┏━━

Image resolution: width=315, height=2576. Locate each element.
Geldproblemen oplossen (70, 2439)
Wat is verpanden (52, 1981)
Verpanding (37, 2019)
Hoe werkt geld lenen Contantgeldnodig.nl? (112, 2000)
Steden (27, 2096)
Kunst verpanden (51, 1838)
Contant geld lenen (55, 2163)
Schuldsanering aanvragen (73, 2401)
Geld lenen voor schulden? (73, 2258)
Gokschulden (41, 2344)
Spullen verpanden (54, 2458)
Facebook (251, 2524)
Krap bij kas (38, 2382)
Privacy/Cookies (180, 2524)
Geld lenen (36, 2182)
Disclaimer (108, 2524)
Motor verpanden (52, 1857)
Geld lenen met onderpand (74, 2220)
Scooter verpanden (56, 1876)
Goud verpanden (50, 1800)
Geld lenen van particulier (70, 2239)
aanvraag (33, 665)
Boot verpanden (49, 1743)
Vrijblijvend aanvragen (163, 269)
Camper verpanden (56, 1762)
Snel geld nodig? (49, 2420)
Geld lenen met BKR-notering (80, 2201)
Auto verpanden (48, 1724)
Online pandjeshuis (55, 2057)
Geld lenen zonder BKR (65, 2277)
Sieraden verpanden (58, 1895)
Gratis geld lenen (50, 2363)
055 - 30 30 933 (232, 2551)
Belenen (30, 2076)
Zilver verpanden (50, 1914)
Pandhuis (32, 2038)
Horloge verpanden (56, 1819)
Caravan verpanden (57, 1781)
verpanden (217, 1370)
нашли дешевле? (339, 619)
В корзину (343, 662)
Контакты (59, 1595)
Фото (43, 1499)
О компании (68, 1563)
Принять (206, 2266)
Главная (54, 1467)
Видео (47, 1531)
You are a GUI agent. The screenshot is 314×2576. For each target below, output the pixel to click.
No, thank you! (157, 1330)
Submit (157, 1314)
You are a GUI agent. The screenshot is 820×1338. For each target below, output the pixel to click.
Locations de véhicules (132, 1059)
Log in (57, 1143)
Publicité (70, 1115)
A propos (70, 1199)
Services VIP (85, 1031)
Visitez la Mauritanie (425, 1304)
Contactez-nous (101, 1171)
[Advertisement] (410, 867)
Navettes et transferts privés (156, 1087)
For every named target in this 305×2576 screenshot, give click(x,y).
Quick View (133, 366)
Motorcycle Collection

┗━━

Check each line of the entries above, and show every one holding the word "output".

You are a GUI agent. The screenshot is 314×2576. For each target below, output the pixel to click.
You are a GUI agent. The screenshot is 820×1338. For each target below, output the pixel to click.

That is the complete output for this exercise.